The plot involves the early days of professional football, and the first few minutes of the film draw a stark contrast between the popular, clean-cut college game and the roughneck, low-budget professional game of the time. Dodge Connelly (Clooney), a professional player well into the downside of his career, devises an audacious plan to buy his failing team, the Duluth Bulldogs, and bring popularity and respectability to the professional game by hiring one of the top college players of the day, Carter “The Bullet” Rutherford (John Krasinski) to play for him. Along the way, he runs into a newspaper reporter, Lexie Littleton (Zellweger), who is also  pursuing Carter, but for a very different reason. Her paper, “The Chicago Tribune,” has sent her to  look into allegations that his legendary heroics in WWI were, at best, exaggerated. 

It doesn’t take a genius, or even repeated viewings of “Bull Durham,” to guess how the story develops. Dodge and Carter both fall for Lexie, who plays up to Carter (because that’s where the story is) and trades barbs with Dodge (because she can). The Bulldogs ride the star power of “The Bullet” to commercial and competitive success, along with the increased scrutiny that  comes with them. Finally, Carter confesses to Lexie that the famous incident in the Argonne, in which he supposedly captured an entire German platoon single-handed, didn’t happen quite as advertised. How it did happen, however, is one of the funniest scenes in the film. “The Tribune” publishes the story and all heck breaks loose, prompting Congress to name a commissioner of football to get to the bottom of the scandal and clean up the game, in general.  

The scenes filmed in Statesville are shown mostly in the middle part of the movie. The historic Vance Hotel stands in as the Ambassador Hotel in Duluth, primarily in one extended sequence involving a raid on a speakeasy and the Keystone-Cops-like chase scene that follows. A little later in the film, City Hall becomes the office of the commissioner. The interesting thing about  this is that the entire scene takes place in the pouring rain, and it didn’t rain in Statesville the entire time the crew was here filming. They had to create the rain with a giant boom lift and hose.

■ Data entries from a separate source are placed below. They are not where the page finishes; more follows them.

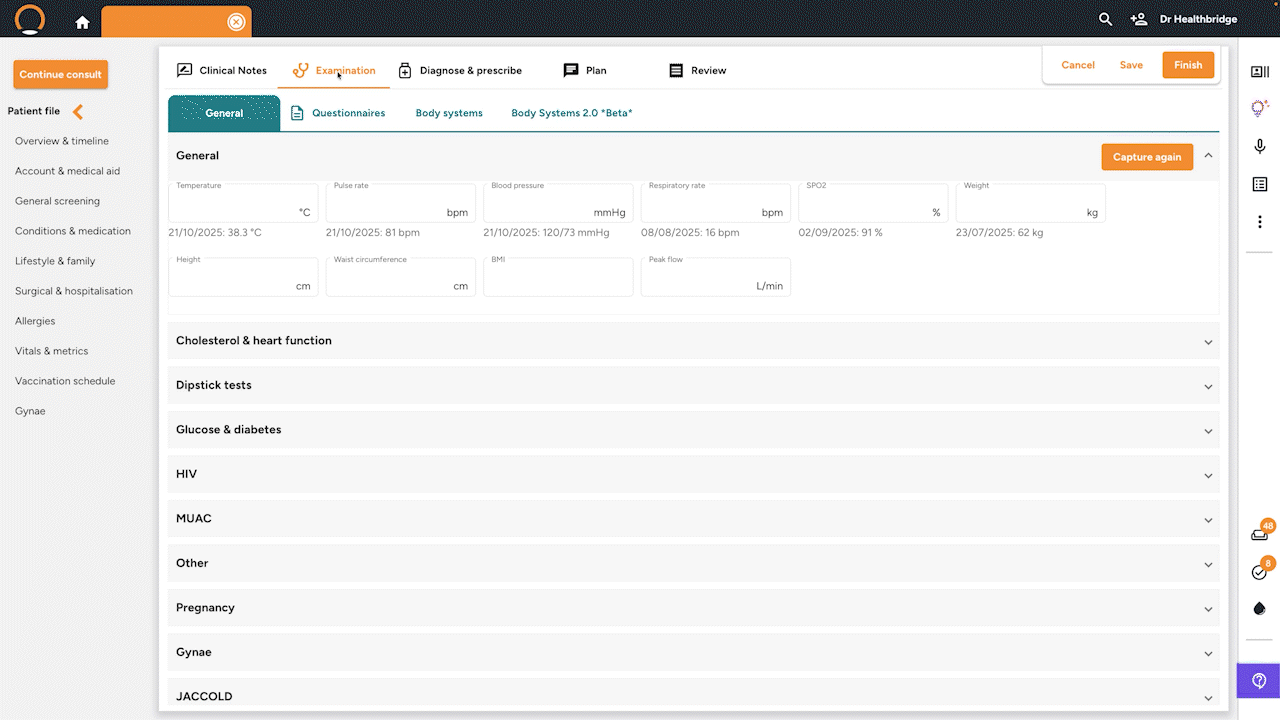The image size is (1280, 720).
Task: Click the search magnifier icon
Action: (x=1105, y=19)
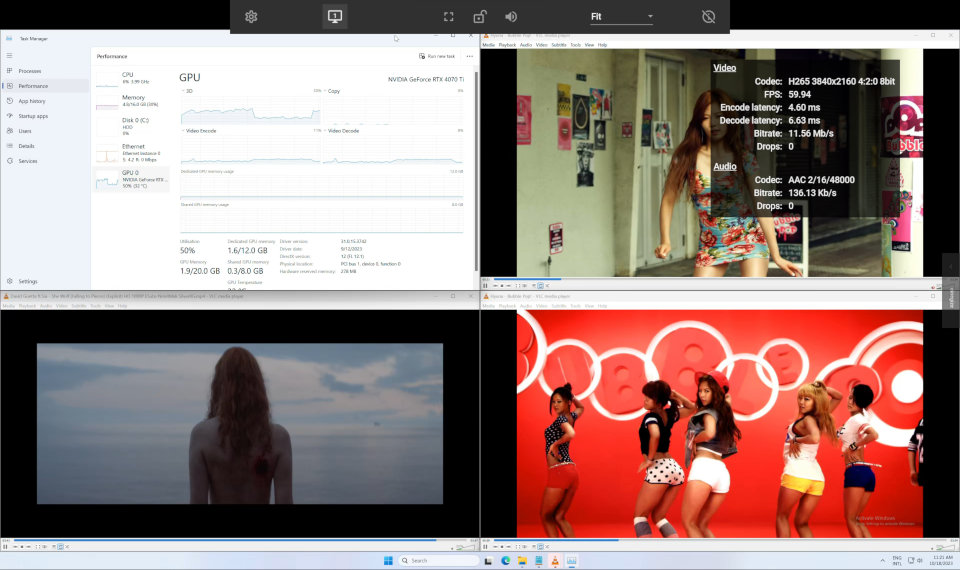
Task: Select monitor 1 display icon
Action: click(335, 17)
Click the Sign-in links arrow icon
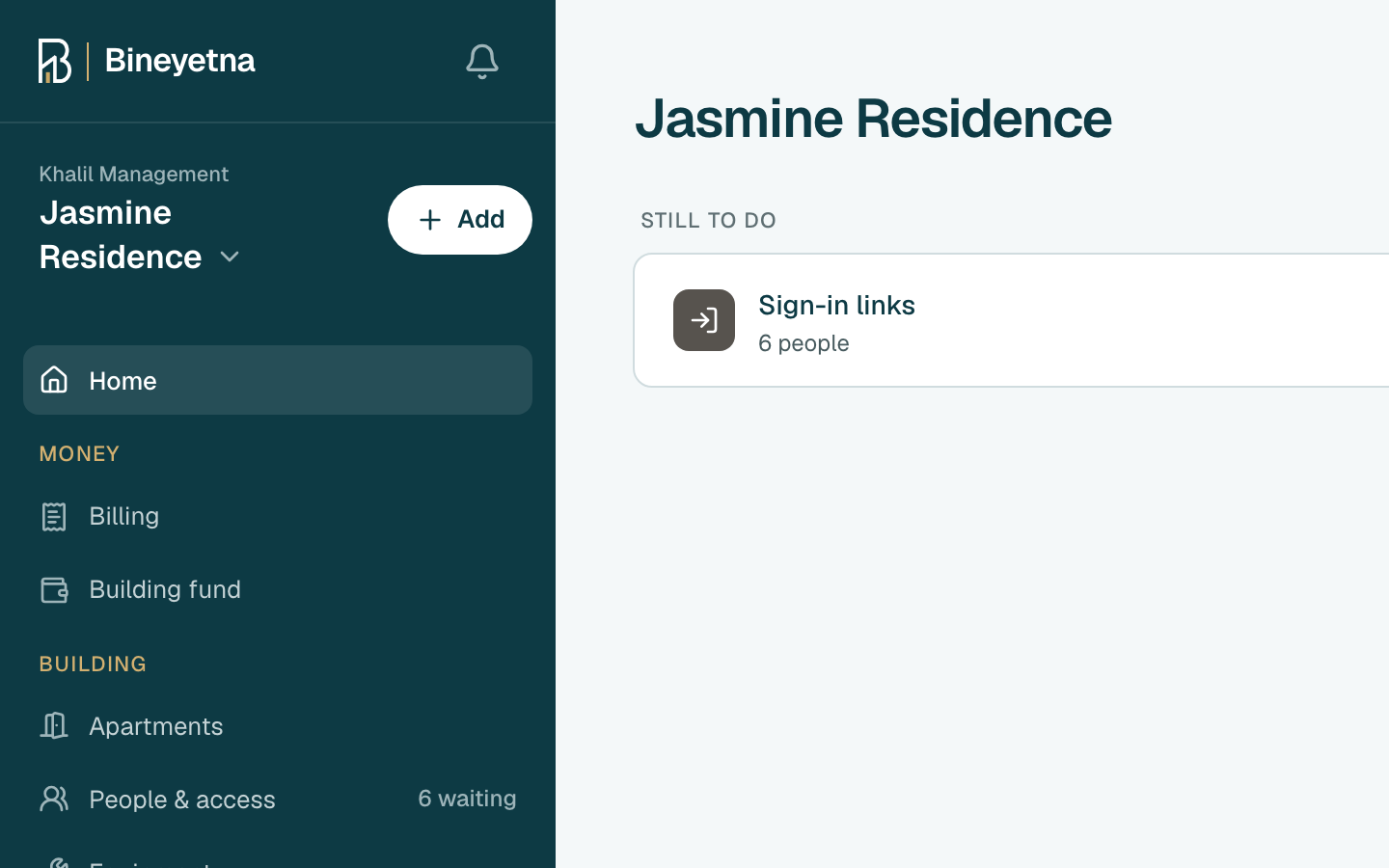The width and height of the screenshot is (1389, 868). (x=704, y=320)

In short, “Leatherheads” is a nice film that, like its ’50s era predecessors, achieves its primary purpose – two hours of lighthearted entertainment. One might even imagine Cary Grant and Katherine Hepburn in the lead roles. It is also a very, very clean film. In fact, if not for a brief scene at the end involving some very mild language, it could very well have gotten a PG or maybe even a G rating (it’s rated PG-13). The performances by Clooney and Zellweger won’t garner them any additional Oscars, but they are reliably true to their roles and to the context of the film. Krasinski, in his major motion picture debut, isn’t quite as funny as you would expect given his outstanding work on “The Office,” but holds up his end of the love triangle.